Aside from "paying their fair share", what is your solution? what's fair? 15%? And do you honestly believe that if made to pay that, it would stay at that amount? Shall we just trust from then on that the legislature will be happy with those extra funds, that anthem/blue cross won't raise costs to whatever they see fit?

Is your solution and ideal answer really just to continue the race to the bottom, pulling everyone with you? report abuse
stewart atwood of Marshfield, ME
May 29, 2007 9:13 PM
To: scott of Augusta, ME

So you get your Health insurance for free! And you have to pay a $400. deductible! Well I have to pay $300.00 a month for my part of Health insurance. And I have a $500. deductible. And my taxes help pay for your insurance also. Time for the Maine tax payer to get a break. STATE WORKS NEED TO PAY THEIR FAIR SHARE!!!report abuse
scott of Augusta, ME
May 29, 2007 6:04 PM
"The days of employers picking up 100 percent of the cost of insurance are long gone."

No, they're not. What's gone is the days of expecting employers to care about the health or well being of its workers.

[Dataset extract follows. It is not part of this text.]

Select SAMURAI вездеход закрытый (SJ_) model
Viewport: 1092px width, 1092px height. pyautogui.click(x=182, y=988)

Major employers ARE fully capable of providing more and better care for their employers, but the outstanding question is not whether it's feasible or economically possible, but whether they will be held accountable to do so.

Yes, state workers' health is 100% paid. Except for those who cover their kids. And except for the $400 a year they can pay in deductible. Suddenly, the "free" everyone's so up in arms over is running up in numbers.

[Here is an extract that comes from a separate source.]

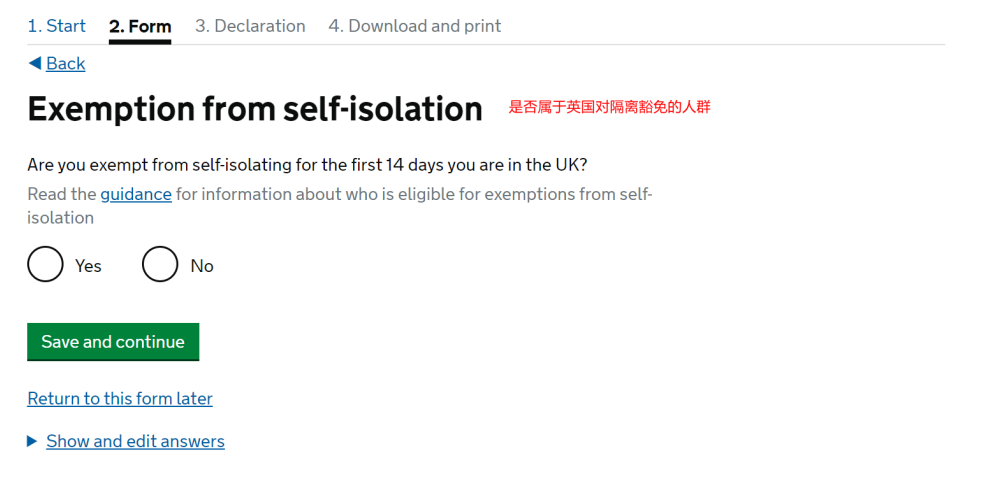Switch to the 3. Declaration step
The image size is (988, 479).
(x=250, y=26)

If some employees have a better standard of care, what on earth would possess someone to think that the best solution is to lower the bar? By that same logic, as some people still make minimum wage, those who make more should have cuts made to their own salary. After all, paying people more than what's legally required is simply too good a deal to last forever.

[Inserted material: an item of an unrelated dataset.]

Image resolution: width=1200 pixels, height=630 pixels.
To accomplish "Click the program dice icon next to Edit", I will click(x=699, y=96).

Here, of course, is the opening where some asserts the value of the free market in determining wages. Possibly, but with all the protection the federal government affords healthcare providers and business, especially our larger national/multinational employers, it's hardly as though we exist within a truly open and level field.

State employees were and are absolutely right to object to this end run approach to budget cuts, and made their voices clear to the governor's office on this issue. Many people have put in many hours to negotiate and defend state employees' contracts, and this effort on the part of some of our representatives to cut into that is a slap in the face of those that serve and support them daily.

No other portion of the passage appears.